Day of Review and Teaching

Today was the last day of Dave's palifermin, so that is behind us for now. He will receive that drug again after his TBI and chemotherapy. It's been a busy day with lab at 8:45, PT (physical therapy) at 9, infusion of palifermin at 11, chemo teaching 2 p.m., & CADD Prizm VIP pump class at 3 p.m. (Dave didn't attend the pump class, but I did). The pump will be used to infuse hydration and/or medication. Hydration will be administered each day of TBI (total body irridation) through Dave's Hickman catheter (port in his chest). He will be on the pump for approx. 10 hrs. each time. This is done here at the hotel, and I will be the one in charge of giving him his hydration! Talk about trust!! We will be fine as long as he doesn't try to tell me how to do it!!! Once a "chief" always a "chief"! I also will take charge of all his meds, which consist of 15 different meds on a scheduled basis, and 9 different meds on a PRN (as needed) basis. That is going to be a challenge in itself.
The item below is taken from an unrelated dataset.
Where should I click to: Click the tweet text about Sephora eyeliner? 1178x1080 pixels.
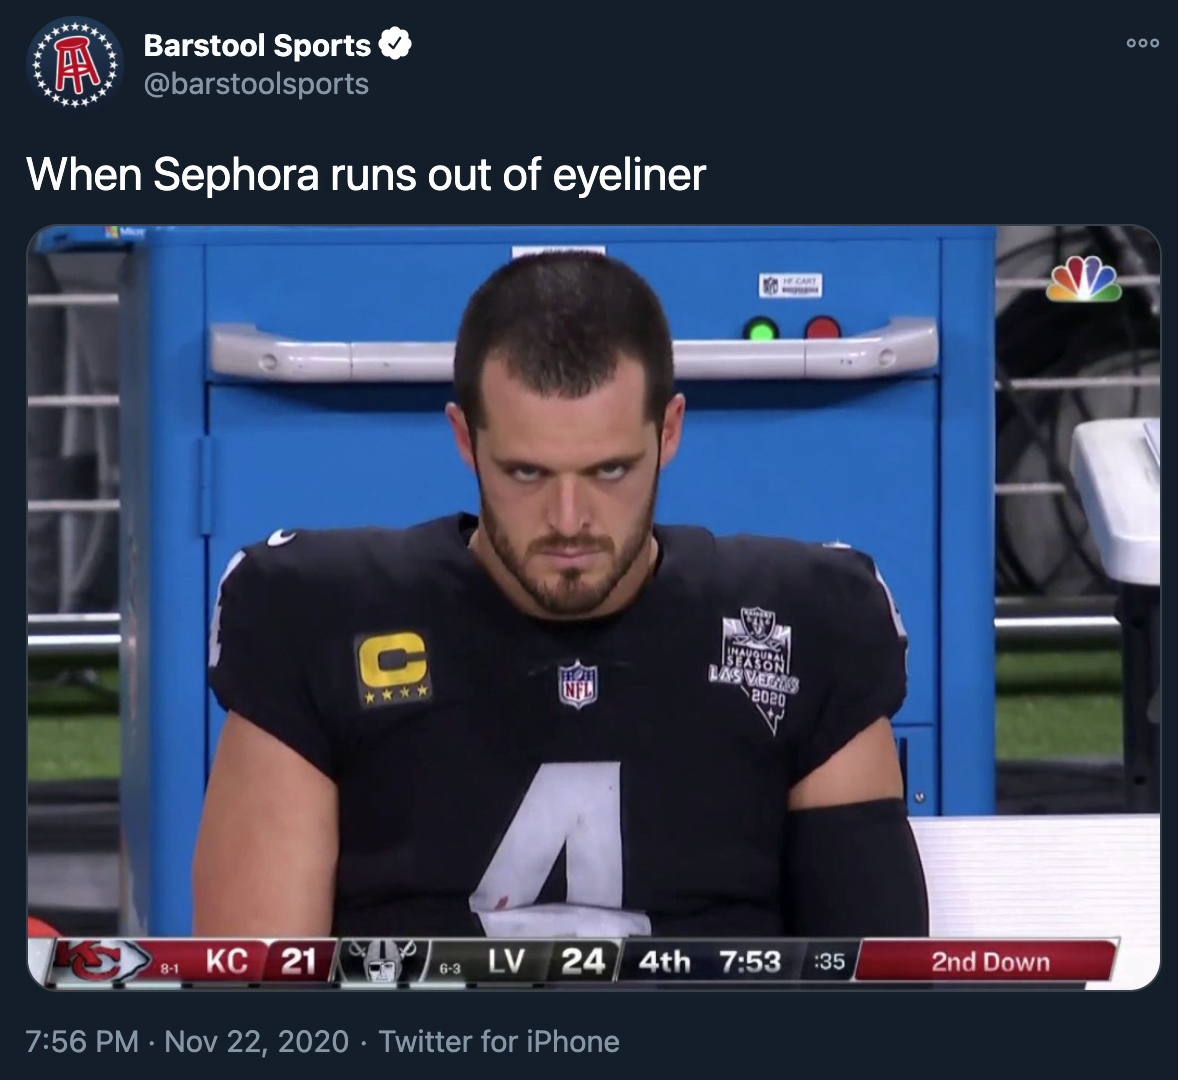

Tomorrow we will walk to the SCCA to catch the shuttle at 11:15 a.m. to the Univ. of WA Hospital, TBI is at noon and should take approx. 30 min. We will then catch the shuttle back to SCCA for an appointment with the pharmacist and lab draw at 1:15. Our next appointment is at 2 p.m. meeting with our "team". We the have a break until another walk up to SCCA, catch the shuttle to the hospital for 2nd TBI at 6 p.m. followed by a shuttle ride back to SCCA and walk back to our hotel where I will administer his hydration. If Dave doesn't feel well, the hotel shuttle will come and pick us up. This goes on for the next 4 days with a few changes in the schedule. I apologize if this is boring, but it sure helps me sort out the day by recording it. Dave came back from physical therapy today with positive news; his neuropathy is getting better in his feet!!! His movement is improved and his numbness is less. It's nice getting positive results!